Welcome to Seldonian FairML’s documentation!¶
Introduction¶
Welcome to the documentation of FairML, a tool to build Machine Learning models and RL agents with certain desirable behavior.
You can read more about this approach here.
Also, read more about a comprehensive quickstart guide at https://aisafety.cs.umass.edu.
Quickstart¶
The best way is get started is to quickly jump into an example: Here is a Google Colab notebook to train a simple Logistic Regression model on the UCI Adult dataset.

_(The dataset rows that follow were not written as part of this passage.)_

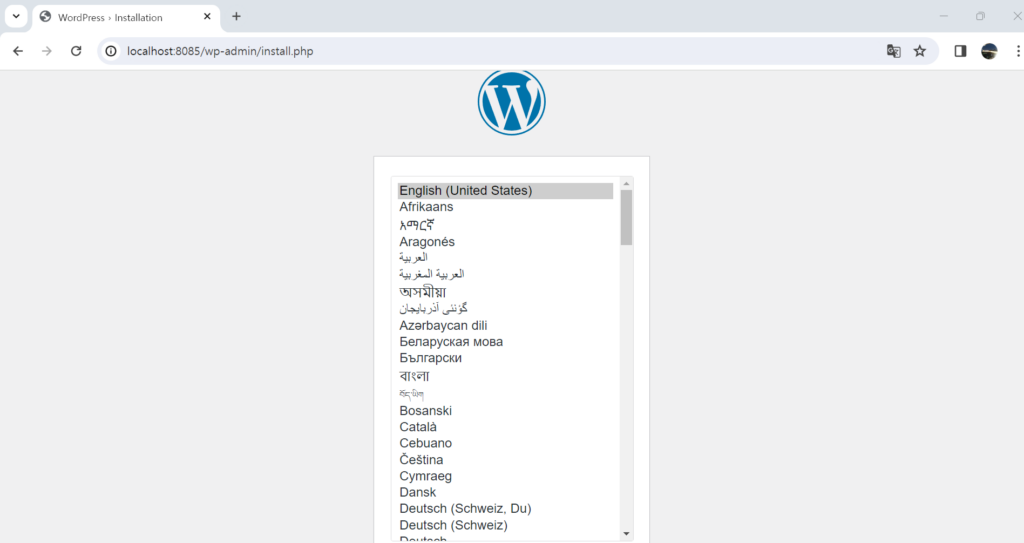Click the WordPress logo
Image resolution: width=1024 pixels, height=543 pixels.
[511, 102]
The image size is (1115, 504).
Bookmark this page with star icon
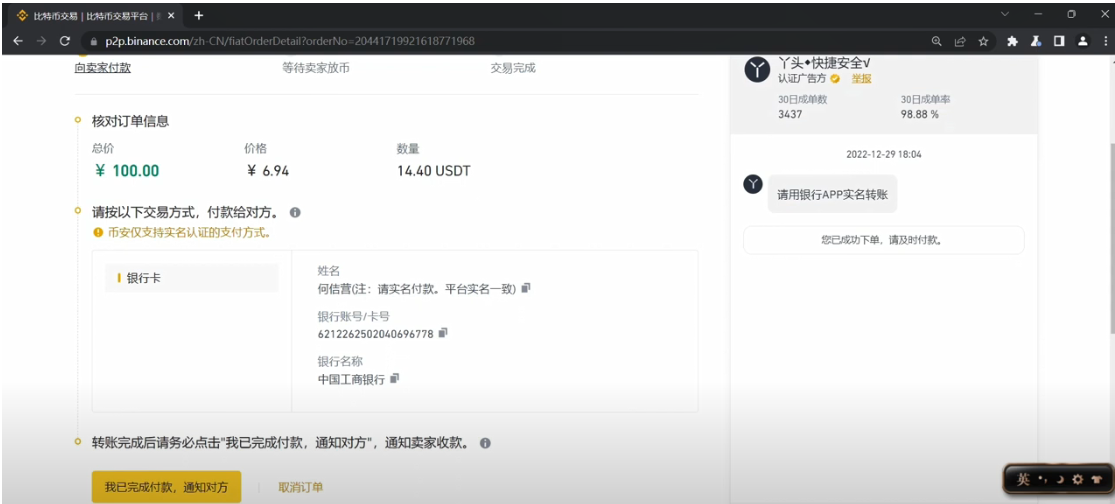pyautogui.click(x=984, y=41)
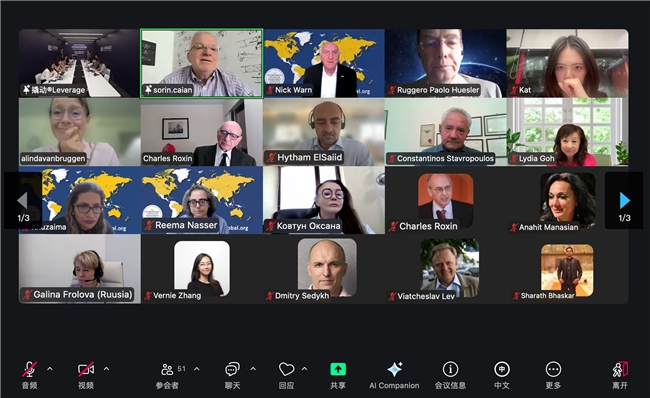The width and height of the screenshot is (650, 398).
Task: Open the 中文 language interpretation icon
Action: click(x=502, y=369)
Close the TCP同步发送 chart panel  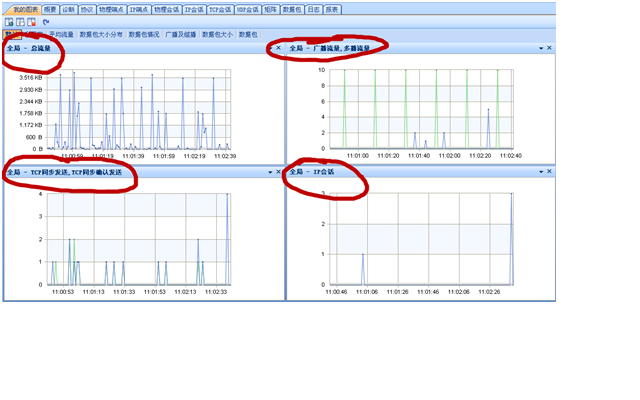[279, 172]
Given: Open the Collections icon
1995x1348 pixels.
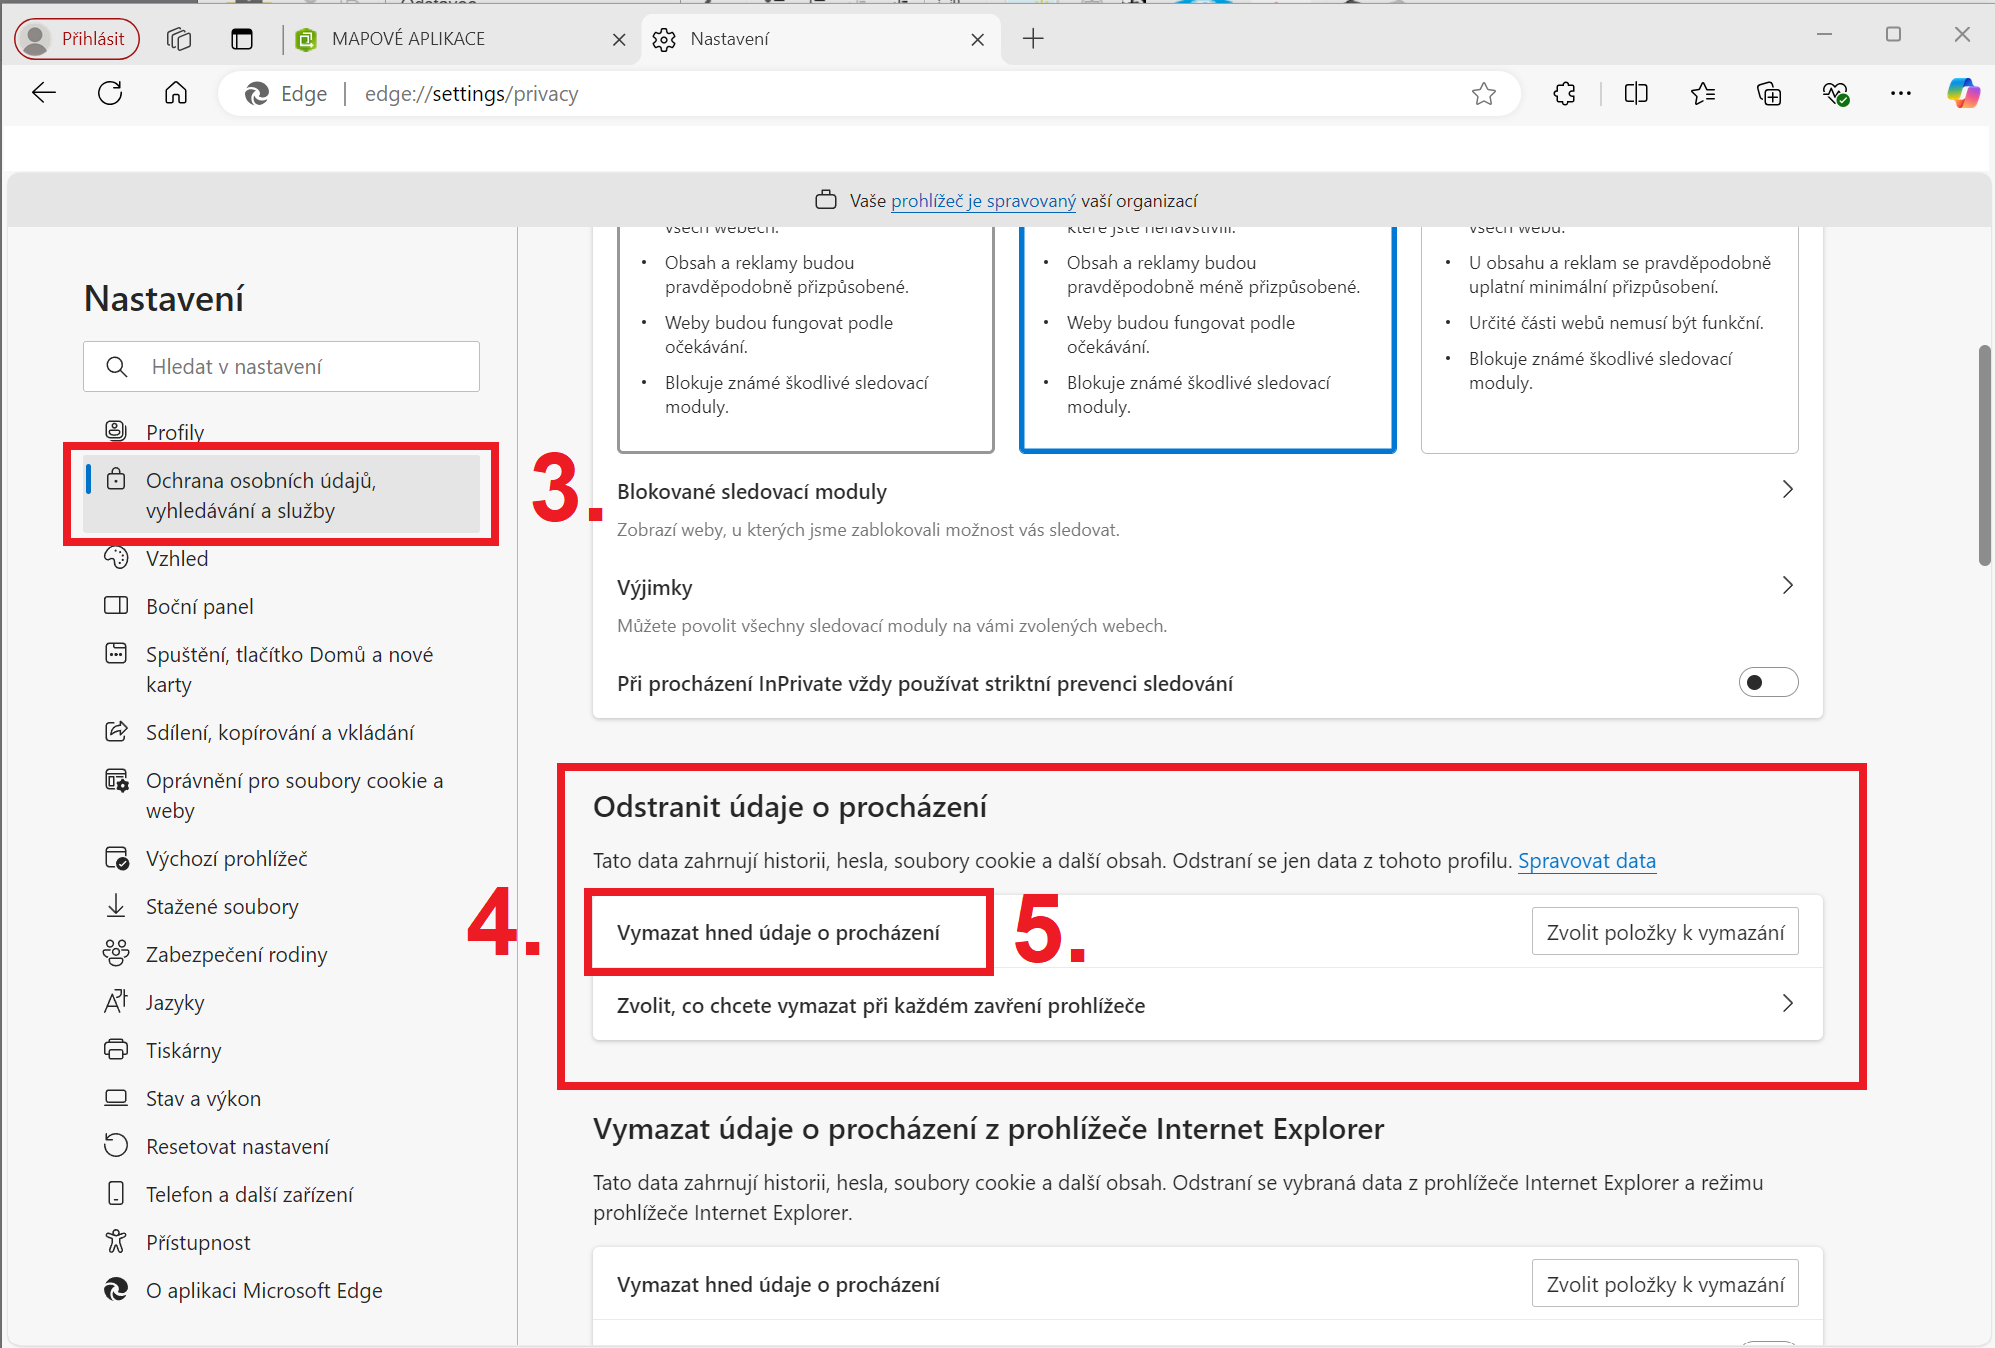Looking at the screenshot, I should pyautogui.click(x=1769, y=94).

And here is a step-by-step tutorial.
Model class creation¶
Create a subclass of seldonian.algorithm.SeldonianAlgorithm
class.
from seldonian.algorithm import *
class ExampleSeldonianModel(SeldonianAlgorithm):
def __init__(self, *params, **kwargs ):
example_model = Model()
#initialize all the model parameters
pass
Now that we have a basic model setup, we need to implement the abstract method of SeldonianAlgorithm
class.
predict
- This is a basic prediction method that uses the current model parameters to predict the output targets.
from seldonian.algorithm import *
class ExampleSeldonianModel(SeldonianAlgorithm):
def __init__(self, *params, **kwargs ):
self.example_model = Model()
#initialize all the model parameters
pass
def predict(self, X, **kwargs):
# prediction based on teh model
return self.example_model.predict(X)
data
returns the complete data and targets as a tuple back. This includes the safety as well as the candidate data.
from seldonian.algorithm import *
class ExampleSeldonianModel(SeldonianAlgorithm):
def __init__(self, *params, **kwargs ):
self.example_model = Model()
#initialize all the model parameters
pass
def predict(self, X, **kwargs):
# prediction based on teh model
return self.example_model.predict(X)
def data(self):
return X, y
fit
trains the model with the constraints.
from seldonian.algorithm import *
class ExampleSeldonianModel(SeldonianAlgorithm):
def __init__(self, *params, **kwargs ):
self.example_model = Model()
#initialize all the model parameters
pass
def predict(self, X, **kwargs):
# prediction based on teh model
return self.example_model.predict(X)
def data(self):
return self.X, self.y
def fit(self, *args, **kwargs):
# fit model based under the constraint that g >0.
pass
There are various examples of such constraint optimization problems implemented like the Lagrangian 2 player game as implemented in the VanillaNN
class.
Or using a barrier when optimizing using a Black box optimization technique like CMA-ES
or scipy.optimize.minimize
class. You can find them under the seldonian.seldonian
package.
_safetyTest
performs a the safety test using the safety set, or predicts the upper bound of the constraintg(\theta)
during candidate selection (or in this case,fit
).
from seldonian.algorithm import *
class ExampleSeldonianModel(SeldonianAlgorithm):
def __init__(self, *params, **kwargs ):
self.example_model = Model()
#initialize all the model parameters
pass
def predict(self, X, **kwargs):
# prediction based on teh model
return self.example_model.predict(X)
def data(self):
return self.X, self.y
def fit(self, *args, **kwargs):
# fit model based under the constraint that g >0.
pass
def _safetyTest(self, predict, **kwargs):
if predict:
# predict the upper bound during candidate selection
return 1 if passed_is_predicted else 0
pass
else:
# run the actual safety test
return 1 if passed else 0
pass
pass
Training¶
This is all you need to implement a Seldonian model. You also need some constraints that are basically function callables. Some examples of such constraints is present in the seldonian.objectives
package. A sample run would look something like this -
constraints = [constraint1, constraint2,...] #list of function callables
seldonian_model = ExampleSeldonianModel(constriants, data, other_args)
X, y = data
seldonian_model.fit(X, y)
return seldonian_model if seldonian_model._safetyTest() else NSF # No solution found
# we now have a trained model you can now do your predictions on this model
Reference¶
Seldonian Algorithm¶
-
class
seldonian.algorithm.
SeldonianAlgorithm
¶ Bases:
abc.ABC
Abstract class which represents the basic functions of a Seldonian Algorithm. This class can be considered as a starting point for implementing your own Seldonian algorithm.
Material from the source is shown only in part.